Sean Christopherson <[email protected]> writes:

> On Tue, May 19, 2026, Ackerley Tng wrote:
>> Sean Christopherson <[email protected]> writes:
>>
>> > On Tue, Apr 14, 2026, Ackerley Tng wrote:
>> >> Sean suggested using setjmp and longjmp [1] to back to the top level
>> >> TEST_F(). I looked at [1] and found myself wishing to use TEST_F() the 
>> >> from
>> >> kselftest harness directly.
>> >
>> > Can you elaborate?  If you have a need for direct TEST_F() in KVM 
>> > selftests, odds
>> > are good someone/something else will have a similar need, sooner or later.
>> >
>>
>> I guess I like the consistency of working with TEST_F(), there's also
>> TEST_F_TIMEOUT() and friends and all the usefulness of the rest of the
>> kselftest_harness as you described, all of which will probably need
>> re-wrapping if we proceed with the approach of wrapping.
>
> FWIW, utilizing the TIMEOUT functionality could get tricky.  KVM tests often 
> have
> highly variable runtimes based on the underlying environment.  E.g. as an 
> extreme
> case, see the never ending game of whack-a-mole we've been playing with 
> flavors
> of KVM-Unit-Tests' access test[*].
>
> I can definitely see it being useful, e.g. for tests where we *know* the 
> runtime
> is O(ms), just want to call out that this is yet another case where KVM tests 
> tend
> to have more annoying requirements than other selftests.
>
> [*] https://lore.kernel.org/all/[email protected]
>

I guess today's KVM selftests are the equivalent of "never timeout", so
that could be a separate enhancement to kselftest_harness.

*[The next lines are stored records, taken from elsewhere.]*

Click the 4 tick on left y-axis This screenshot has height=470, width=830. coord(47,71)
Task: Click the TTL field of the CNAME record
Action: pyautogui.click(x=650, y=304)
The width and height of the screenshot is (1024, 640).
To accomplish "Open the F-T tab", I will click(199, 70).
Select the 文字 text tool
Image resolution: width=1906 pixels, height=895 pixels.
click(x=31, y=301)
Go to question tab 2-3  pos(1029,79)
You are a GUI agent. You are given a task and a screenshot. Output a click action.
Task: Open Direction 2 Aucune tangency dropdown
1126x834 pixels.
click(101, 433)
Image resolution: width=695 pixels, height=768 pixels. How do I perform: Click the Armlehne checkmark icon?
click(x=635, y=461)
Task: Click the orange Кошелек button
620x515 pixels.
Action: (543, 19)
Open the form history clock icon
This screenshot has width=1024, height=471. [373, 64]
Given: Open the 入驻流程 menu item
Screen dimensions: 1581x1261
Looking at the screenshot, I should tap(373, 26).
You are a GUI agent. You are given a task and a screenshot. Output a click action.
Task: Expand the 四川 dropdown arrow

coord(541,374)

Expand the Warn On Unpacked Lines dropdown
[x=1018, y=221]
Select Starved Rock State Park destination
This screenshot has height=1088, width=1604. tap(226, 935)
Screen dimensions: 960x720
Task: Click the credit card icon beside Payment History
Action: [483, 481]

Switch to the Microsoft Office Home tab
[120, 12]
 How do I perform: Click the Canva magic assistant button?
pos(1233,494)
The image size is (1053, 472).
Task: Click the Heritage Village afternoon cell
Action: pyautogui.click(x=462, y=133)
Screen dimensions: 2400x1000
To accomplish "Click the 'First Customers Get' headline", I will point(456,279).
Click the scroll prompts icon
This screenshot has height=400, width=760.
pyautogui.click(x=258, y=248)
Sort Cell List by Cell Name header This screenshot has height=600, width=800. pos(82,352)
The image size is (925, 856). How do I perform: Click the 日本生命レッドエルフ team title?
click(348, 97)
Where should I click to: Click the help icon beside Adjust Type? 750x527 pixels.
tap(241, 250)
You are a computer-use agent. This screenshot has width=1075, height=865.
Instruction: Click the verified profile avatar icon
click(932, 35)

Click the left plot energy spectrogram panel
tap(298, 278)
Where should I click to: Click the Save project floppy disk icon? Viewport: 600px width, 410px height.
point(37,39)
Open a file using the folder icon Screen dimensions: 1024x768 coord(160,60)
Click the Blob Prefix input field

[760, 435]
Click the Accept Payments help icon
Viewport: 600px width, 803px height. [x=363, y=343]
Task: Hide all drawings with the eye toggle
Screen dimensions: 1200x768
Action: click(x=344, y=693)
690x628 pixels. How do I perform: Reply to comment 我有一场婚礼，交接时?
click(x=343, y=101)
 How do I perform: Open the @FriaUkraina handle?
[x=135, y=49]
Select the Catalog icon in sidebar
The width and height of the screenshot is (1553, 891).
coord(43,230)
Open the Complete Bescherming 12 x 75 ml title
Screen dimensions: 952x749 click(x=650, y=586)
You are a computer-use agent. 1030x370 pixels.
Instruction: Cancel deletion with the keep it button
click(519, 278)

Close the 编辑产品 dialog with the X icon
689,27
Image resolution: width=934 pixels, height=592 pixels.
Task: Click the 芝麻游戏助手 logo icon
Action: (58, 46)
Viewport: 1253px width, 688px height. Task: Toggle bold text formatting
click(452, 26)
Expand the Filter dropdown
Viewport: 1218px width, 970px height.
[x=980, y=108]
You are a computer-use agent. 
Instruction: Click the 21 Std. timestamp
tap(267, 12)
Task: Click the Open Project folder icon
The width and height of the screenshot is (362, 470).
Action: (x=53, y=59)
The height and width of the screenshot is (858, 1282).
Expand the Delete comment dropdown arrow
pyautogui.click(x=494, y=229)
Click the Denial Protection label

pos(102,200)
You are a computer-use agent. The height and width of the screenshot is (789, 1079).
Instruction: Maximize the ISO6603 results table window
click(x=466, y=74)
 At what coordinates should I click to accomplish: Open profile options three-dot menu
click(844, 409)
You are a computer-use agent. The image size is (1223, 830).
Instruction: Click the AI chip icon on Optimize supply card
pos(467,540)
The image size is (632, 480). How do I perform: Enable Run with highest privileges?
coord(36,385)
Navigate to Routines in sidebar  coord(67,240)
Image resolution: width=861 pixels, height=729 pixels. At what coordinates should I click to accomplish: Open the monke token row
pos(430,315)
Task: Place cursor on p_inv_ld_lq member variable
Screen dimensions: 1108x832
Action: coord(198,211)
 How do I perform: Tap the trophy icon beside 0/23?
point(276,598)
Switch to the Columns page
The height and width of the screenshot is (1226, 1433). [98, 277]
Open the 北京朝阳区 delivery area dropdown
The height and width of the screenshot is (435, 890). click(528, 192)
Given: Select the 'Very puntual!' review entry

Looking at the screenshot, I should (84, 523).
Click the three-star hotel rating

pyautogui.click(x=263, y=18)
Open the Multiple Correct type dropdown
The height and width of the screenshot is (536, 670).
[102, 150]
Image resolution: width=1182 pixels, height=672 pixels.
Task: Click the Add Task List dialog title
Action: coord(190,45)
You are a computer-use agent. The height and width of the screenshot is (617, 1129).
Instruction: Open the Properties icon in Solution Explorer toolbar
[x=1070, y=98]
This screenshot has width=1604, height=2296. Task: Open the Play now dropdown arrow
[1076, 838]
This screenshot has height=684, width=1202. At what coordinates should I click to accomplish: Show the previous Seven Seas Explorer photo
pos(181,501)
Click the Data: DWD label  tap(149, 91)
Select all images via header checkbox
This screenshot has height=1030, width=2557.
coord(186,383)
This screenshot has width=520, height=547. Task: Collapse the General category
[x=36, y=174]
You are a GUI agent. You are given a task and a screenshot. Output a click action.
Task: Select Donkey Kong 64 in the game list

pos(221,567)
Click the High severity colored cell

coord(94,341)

We could use kselftest_harness where it is useful in KVM selftests, not
as a replacement :)

>> >> Another option would be to expose the current teardown function pointer
>> >> globally instead of the pointer to the entire metadata struct.
>> >
>> > I'm strongly opposed to any idea effectively requires special casing KVM 
>> > selftests
>> > in the common harness.  In my experience, the common harness is already 
>> > quite
>> > brittle, in large part because there is no singular maintainer(s) that is 
>> > responsible
>> > for ensuring changes work for all downstream users.  Adding odd bits of 
>> > code that
>> > is only ever used by a handful of KVM selftests is only going to increase 
>> > the
>> > probability that that code is broken.
>>
>> If Kees likes the idea of exposing a pointer to the metadata globally,
>> does that make KVM selftests less "special"?
>
> Yes.  I don't particuarly care about the code, I just don't want to be in a
> situation where KVM is doing something "weird" relative to the rest of the 
> world.
>
>> If the community likes the global metadata pointer, I could update the
>> harness to adopt the global metadata pointer and then KVM wouldn't be
>> special at all.

On the PUCK call today Sean asked if this would help with the
TEST_REQUIRE(requirement) problem [1], where we want to skip this test
if a requirement is not met.

Having a metadata pointer helps specifically for the KVM_ONE_VCPU_TEST()
wrapper. We can't define a generic TEST_REQUIRE(), but SKIP() would
work, since you can define the SKIP() action to be return, which would
return out of the __suite##_##test() function and effectively skip the
test.

The SKIP() action needs to be handled all the way up to the top level
TEST(), so there's no generic TEST_REQUIRE() to be defined.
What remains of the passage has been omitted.